Some may say Jimmy Carter, who won the Nobel Prize, is the greatest ex-prez, but I think Clinton wins it. He is simply a more inspirational figure.

Yesterday, as UN special envoy, Clinton met with the injured in Haiti and promised massive support. The sight of him helping the earthquake victims was at once compelling and uplifting. Here was American soft power at its best, along with the troops President Obama has sent and the joint work that former presidents George Bush and Clinton will undertake together for Haiti.

Kudos to to Bush the younger, who has taken his father's role alongside Clinton as a world ambassador for peace.

If you follow Clinton's work on AIDS in Africa, his efforts to curb childhood obesity here in America and his continued role as a troubleshooter in international conflicts, you cannot but be impressed.

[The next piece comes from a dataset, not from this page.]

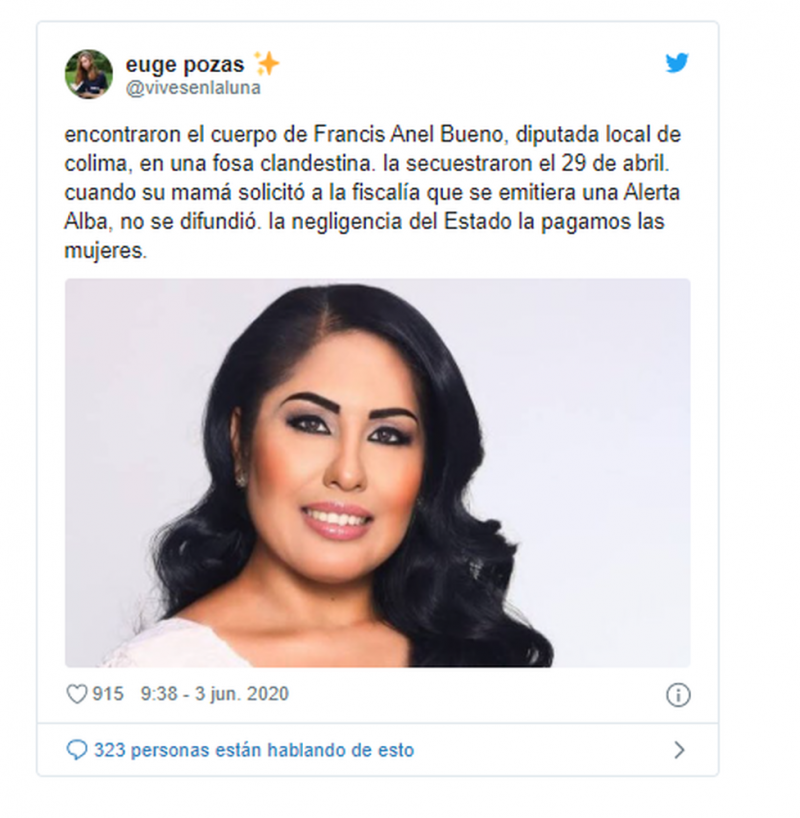800x818 pixels.
Task: Open the euge pozas display name
Action: 185,65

His Clinton Foundation has become one of the world's great philanthropic organizations, with a turnover of $300 million last year.

We Irish know all about his peacemaking skills. Without him, there would have been no peace in Northern Ireland. It is as simple as that.

He has brought that skill to the world now, unencumbered by the strains of high office. He is proving a remarkable ambassador for our country, one who perhaps was more loved abroad during his time in office than he ever was at home.

He has used that fame, not to enrich himself -- which he could have done so easily -- but to help the less fortunate, the forgotten, the frail.

His visit to Haiti yesterday was very much in keeping with that spirit. He does us all proud.